# Ariens ST1028le broken axle help



## Fisher50 (Dec 29, 2013)

Hello,I have a Ariens ST1028le 924109 snowblower with a broken axle.Standing at the handles,it's the right hand side.Where can I find a replacement axle?Also is there any advice for removing and installing the axle.I have have average mechanical skills and would like to repair it myself.The snow is piling up here in Upper Michigan.I would appreciate any help.


----------



## Shryp (Jan 1, 2011)

I found the service manual for yours, unfortunately it seems a bit confusing. Seems like it lists your model number for the section with a differential and also for the section with a straight locked axle. Could be though that Ariens offered your model with an optional differential so some came each way.

Have to look at yours and determine which version you have. You might check ebay for the whole differential assembly and update to that if you have the straight axle.

You are going to have to start taking yours apart to find out exactly which part of the axle is broken.

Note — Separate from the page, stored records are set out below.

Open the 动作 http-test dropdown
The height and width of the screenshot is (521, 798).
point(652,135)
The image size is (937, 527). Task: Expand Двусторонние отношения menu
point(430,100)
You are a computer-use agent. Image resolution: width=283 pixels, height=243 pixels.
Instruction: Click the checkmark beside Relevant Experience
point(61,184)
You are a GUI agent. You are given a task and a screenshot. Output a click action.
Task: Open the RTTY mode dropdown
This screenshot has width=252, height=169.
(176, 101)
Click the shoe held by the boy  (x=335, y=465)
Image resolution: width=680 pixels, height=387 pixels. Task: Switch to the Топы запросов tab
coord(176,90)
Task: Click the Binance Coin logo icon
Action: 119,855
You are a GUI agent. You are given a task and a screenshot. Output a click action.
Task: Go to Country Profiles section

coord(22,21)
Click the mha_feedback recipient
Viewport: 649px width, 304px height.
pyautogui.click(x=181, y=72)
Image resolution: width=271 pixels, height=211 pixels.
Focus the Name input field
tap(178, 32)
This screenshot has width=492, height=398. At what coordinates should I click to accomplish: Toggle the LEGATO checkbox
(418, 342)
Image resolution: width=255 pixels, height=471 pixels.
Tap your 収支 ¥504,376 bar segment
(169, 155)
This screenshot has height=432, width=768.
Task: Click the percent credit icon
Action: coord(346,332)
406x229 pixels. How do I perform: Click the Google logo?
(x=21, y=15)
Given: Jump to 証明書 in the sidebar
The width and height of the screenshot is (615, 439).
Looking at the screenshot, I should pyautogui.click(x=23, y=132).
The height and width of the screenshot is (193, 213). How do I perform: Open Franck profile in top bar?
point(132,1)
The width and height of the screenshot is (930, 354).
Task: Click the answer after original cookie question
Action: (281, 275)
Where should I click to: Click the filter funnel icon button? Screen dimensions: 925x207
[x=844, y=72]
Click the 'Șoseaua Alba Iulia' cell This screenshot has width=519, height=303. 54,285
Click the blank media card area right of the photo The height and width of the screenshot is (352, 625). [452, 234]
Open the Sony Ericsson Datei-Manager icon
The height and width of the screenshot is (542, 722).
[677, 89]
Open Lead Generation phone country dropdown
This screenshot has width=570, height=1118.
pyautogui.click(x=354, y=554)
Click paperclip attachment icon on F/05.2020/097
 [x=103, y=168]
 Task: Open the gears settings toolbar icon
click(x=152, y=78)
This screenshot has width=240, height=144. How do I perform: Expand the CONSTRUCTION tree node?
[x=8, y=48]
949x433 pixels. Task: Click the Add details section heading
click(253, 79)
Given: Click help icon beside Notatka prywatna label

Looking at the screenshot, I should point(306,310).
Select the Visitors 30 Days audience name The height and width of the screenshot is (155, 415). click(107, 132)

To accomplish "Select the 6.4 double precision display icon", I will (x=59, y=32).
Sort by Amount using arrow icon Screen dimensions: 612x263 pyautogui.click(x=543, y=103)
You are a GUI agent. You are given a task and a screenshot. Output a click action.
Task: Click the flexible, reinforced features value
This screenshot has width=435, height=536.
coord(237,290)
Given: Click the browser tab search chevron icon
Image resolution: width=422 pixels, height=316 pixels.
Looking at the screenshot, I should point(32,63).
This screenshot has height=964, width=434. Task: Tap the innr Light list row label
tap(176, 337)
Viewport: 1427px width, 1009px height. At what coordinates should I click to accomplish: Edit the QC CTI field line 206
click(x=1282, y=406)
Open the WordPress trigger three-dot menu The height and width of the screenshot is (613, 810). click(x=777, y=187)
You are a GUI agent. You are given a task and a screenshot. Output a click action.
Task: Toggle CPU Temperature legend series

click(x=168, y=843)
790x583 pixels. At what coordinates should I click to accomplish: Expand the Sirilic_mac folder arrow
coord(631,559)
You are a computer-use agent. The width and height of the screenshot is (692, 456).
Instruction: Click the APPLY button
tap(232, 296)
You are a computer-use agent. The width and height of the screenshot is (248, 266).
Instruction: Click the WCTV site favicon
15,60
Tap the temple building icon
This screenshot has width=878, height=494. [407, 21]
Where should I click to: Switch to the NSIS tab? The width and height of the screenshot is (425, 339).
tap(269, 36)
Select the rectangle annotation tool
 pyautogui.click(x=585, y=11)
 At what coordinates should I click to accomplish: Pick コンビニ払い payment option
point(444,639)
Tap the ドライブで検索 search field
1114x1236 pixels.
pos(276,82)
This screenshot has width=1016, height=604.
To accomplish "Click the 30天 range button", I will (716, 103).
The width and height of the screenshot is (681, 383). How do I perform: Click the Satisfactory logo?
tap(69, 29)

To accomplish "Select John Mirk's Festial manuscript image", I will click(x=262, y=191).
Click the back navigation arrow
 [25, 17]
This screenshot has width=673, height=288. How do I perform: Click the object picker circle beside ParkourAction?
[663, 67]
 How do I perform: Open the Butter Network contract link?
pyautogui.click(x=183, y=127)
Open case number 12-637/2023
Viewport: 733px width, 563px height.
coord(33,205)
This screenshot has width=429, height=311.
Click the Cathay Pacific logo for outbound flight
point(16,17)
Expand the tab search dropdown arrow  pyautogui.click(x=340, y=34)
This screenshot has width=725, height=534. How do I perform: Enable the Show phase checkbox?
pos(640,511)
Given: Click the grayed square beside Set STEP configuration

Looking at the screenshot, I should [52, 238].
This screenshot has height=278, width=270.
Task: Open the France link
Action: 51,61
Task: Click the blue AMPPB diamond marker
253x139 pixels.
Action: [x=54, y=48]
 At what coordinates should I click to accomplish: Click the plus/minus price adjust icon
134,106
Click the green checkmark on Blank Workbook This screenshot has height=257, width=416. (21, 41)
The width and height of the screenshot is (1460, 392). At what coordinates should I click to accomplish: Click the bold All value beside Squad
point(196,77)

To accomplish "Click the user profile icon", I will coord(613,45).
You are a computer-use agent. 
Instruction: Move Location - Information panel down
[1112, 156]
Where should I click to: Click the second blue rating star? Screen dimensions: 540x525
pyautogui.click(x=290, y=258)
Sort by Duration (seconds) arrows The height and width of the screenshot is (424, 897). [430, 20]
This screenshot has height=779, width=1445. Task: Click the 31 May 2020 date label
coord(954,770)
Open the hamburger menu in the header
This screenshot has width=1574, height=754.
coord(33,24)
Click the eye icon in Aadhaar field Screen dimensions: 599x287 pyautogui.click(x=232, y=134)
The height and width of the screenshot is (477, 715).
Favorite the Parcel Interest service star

http://apache.ariens.com/manuals/02478300F.pdf

If yours is the straight axle type, make sure you didn't just break the click pin that holds the wheel to the axle. Taking a second look at the diagram it appears the differential upgrade would also require switching out the tires. The straight axle has a locking pin while the differential setup uses hubs with 4 bolts.


----------



## Fisher50 (Dec 29, 2013)

Yes I saw diagrams with the the two configurations.I believe mine is the straight axle with two locking pins on each tire.It sheered off right were the axle meets the flange on the snowblower casing.Is there anything I should know before taking everything apart.thanks much.


----------



## Shryp (Jan 1, 2011)

I don't think there is anything too tricky about it, but I have only worked on older ones. Perhaps take some pictures. How did you manage to break it? Was it dropped or do you think there was just a casting defect in it? I would expect it to bend long before it would just snap.


----------



## Fisher50 (Dec 29, 2013)

A defect in the casting I guess.It was never dropped.The winters up here are hard and long.No jokes please.We already have 120" of snow so far?Uneven surfaces,mat buildup,and maybe too much tire pressure not providing enough cushion....just guessing? Everything is made in China now.The quality dropped compared to the old Ariens blowers.


----------



## Fisher50 (Dec 29, 2013)

*Broken axle help needed*

I have a broken axle on a Ariens ST1028LE (924109) with the straight one piece axle.It has the ring pins that are removable to lock the hubs.What is the procedure for taking off the old axle and installing the new one.
There is no info on the internet concerning axle replacement.Thanks for any help.The local dealer has the axle.I just might have them do it.


----------



## Shryp (Jan 1, 2011)

I merged your threads into one to keep all the info together. I left a redirect in the Ariens forum so it will still be found.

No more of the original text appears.